● ACTION ITEM
Return the records that follow, unchanged and complete.

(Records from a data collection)
□ □ □ □ □

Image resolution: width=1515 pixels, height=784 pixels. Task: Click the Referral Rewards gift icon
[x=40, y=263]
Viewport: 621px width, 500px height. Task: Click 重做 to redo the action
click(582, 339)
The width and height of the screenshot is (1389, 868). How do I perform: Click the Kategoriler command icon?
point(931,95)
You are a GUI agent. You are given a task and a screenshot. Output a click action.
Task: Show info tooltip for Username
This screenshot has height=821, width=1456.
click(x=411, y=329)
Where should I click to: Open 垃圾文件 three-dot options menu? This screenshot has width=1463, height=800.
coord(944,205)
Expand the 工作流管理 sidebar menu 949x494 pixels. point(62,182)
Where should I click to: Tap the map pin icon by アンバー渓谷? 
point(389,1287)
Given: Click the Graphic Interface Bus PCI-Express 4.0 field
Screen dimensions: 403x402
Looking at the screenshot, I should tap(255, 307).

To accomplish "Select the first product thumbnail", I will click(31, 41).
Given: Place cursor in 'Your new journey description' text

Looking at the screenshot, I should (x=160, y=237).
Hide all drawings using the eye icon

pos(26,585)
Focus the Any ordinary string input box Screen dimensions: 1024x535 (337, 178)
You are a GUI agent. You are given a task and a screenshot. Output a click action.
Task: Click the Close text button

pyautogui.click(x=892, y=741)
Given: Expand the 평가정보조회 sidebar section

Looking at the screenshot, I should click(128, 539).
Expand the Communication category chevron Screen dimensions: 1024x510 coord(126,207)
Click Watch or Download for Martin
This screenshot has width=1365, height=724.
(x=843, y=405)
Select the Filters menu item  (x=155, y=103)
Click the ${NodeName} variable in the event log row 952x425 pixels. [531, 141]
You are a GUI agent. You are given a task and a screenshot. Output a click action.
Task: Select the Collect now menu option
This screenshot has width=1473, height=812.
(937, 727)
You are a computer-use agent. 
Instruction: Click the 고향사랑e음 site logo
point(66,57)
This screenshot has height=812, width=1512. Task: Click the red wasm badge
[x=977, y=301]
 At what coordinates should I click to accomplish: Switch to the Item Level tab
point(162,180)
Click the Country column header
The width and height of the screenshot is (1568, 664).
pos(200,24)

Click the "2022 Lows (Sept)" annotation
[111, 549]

□ □ □ □ □

● RESULT BELOW
Image resolution: width=1515 pixels, height=784 pixels. Task: Click the Referral Rewards gift icon
[x=40, y=263]
Viewport: 621px width, 500px height. Task: Click 重做 to redo the action
click(582, 339)
The width and height of the screenshot is (1389, 868). How do I perform: Click the Kategoriler command icon?
point(931,95)
You are a GUI agent. You are given a task and a screenshot. Output a click action.
Task: Show info tooltip for Username
This screenshot has height=821, width=1456.
click(x=411, y=329)
Where should I click to: Open 垃圾文件 three-dot options menu? This screenshot has width=1463, height=800.
coord(944,205)
Expand the 工作流管理 sidebar menu 949x494 pixels. point(62,182)
Where should I click to: Tap the map pin icon by アンバー渓谷? 
point(389,1287)
Given: Click the Graphic Interface Bus PCI-Express 4.0 field
Screen dimensions: 403x402
Looking at the screenshot, I should tap(255, 307).

To accomplish "Select the first product thumbnail", I will click(31, 41).
Given: Place cursor in 'Your new journey description' text

Looking at the screenshot, I should (x=160, y=237).
Hide all drawings using the eye icon

pos(26,585)
Focus the Any ordinary string input box Screen dimensions: 1024x535 (337, 178)
You are a GUI agent. You are given a task and a screenshot. Output a click action.
Task: Click the Close text button

pyautogui.click(x=892, y=741)
Given: Expand the 평가정보조회 sidebar section

Looking at the screenshot, I should click(128, 539).
Expand the Communication category chevron Screen dimensions: 1024x510 coord(126,207)
Click Watch or Download for Martin
This screenshot has width=1365, height=724.
(x=843, y=405)
Select the Filters menu item  (x=155, y=103)
Click the ${NodeName} variable in the event log row 952x425 pixels. [531, 141]
You are a GUI agent. You are given a task and a screenshot. Output a click action.
Task: Select the Collect now menu option
This screenshot has width=1473, height=812.
(937, 727)
You are a computer-use agent. 
Instruction: Click the 고향사랑e음 site logo
point(66,57)
This screenshot has height=812, width=1512. Task: Click the red wasm badge
[x=977, y=301]
 At what coordinates should I click to accomplish: Switch to the Item Level tab
point(162,180)
Click the Country column header
The width and height of the screenshot is (1568, 664).
pos(200,24)

Click the "2022 Lows (Sept)" annotation
[111, 549]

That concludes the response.